=== PROVIDED ENTRIES ===
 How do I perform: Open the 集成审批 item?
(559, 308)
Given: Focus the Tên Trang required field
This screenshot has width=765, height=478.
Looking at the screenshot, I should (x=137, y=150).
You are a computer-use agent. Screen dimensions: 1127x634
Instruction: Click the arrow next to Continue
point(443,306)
==
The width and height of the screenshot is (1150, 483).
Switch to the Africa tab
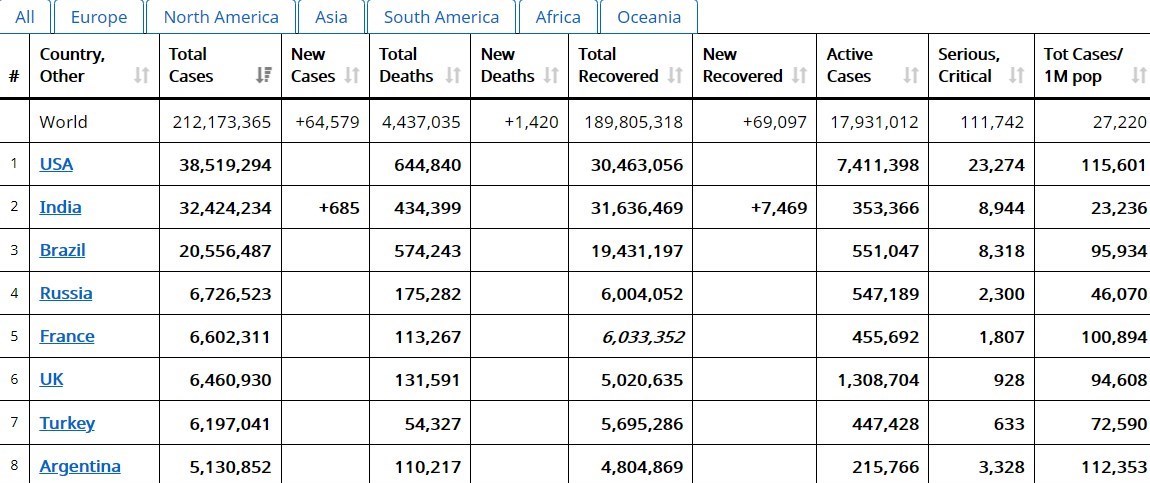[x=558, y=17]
...
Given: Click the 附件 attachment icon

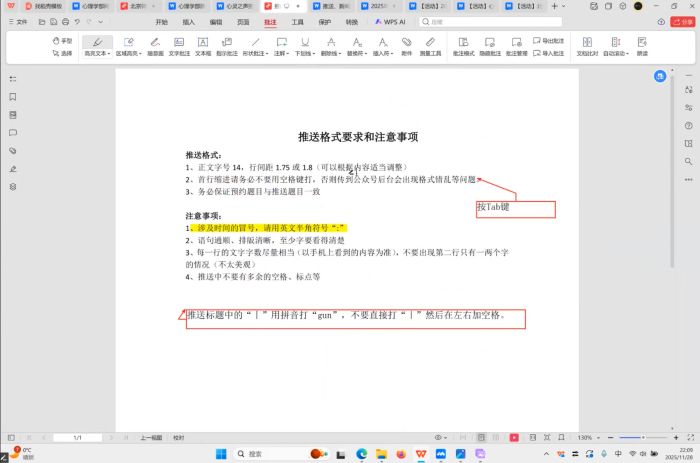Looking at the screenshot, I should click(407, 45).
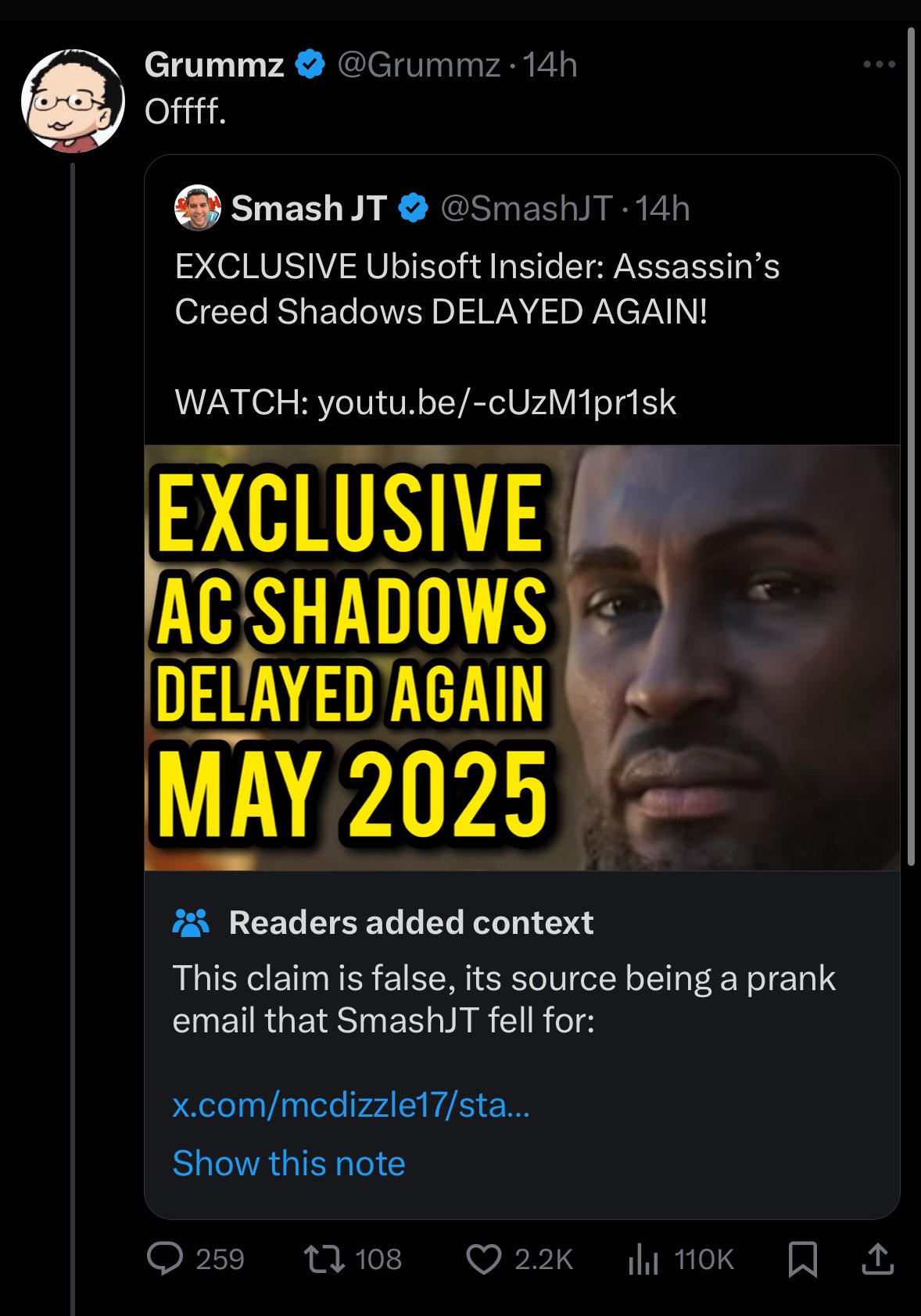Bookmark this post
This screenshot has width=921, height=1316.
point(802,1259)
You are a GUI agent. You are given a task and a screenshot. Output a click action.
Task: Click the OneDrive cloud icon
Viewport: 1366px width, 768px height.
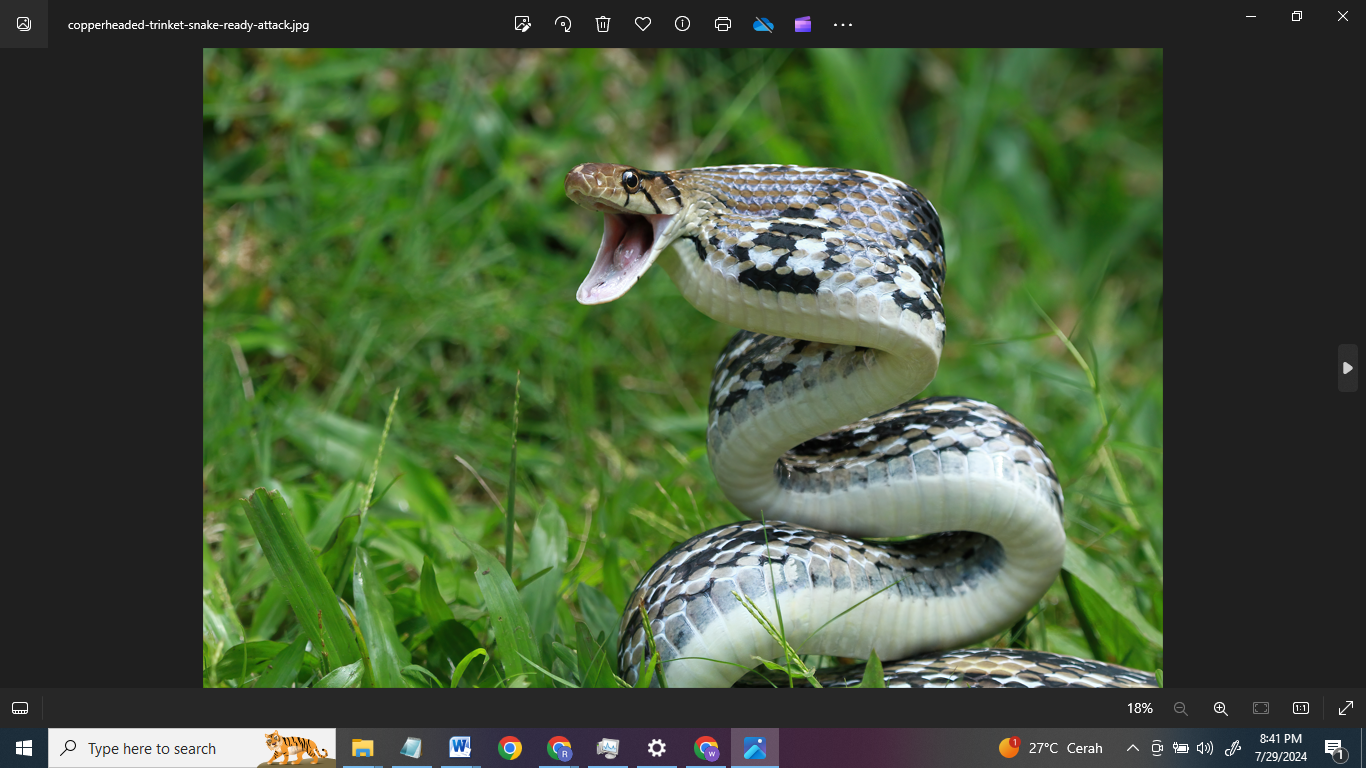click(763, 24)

=== WHAT YOU WILL DO ===
In the material above, find each line that contains the word "agent", and select it.

=== TASK RESPONSE ===
You are a computer-use agent. Screen dimensions: 1127x634
You are a GUI agent. You are given a task and a screenshot. Output a click action.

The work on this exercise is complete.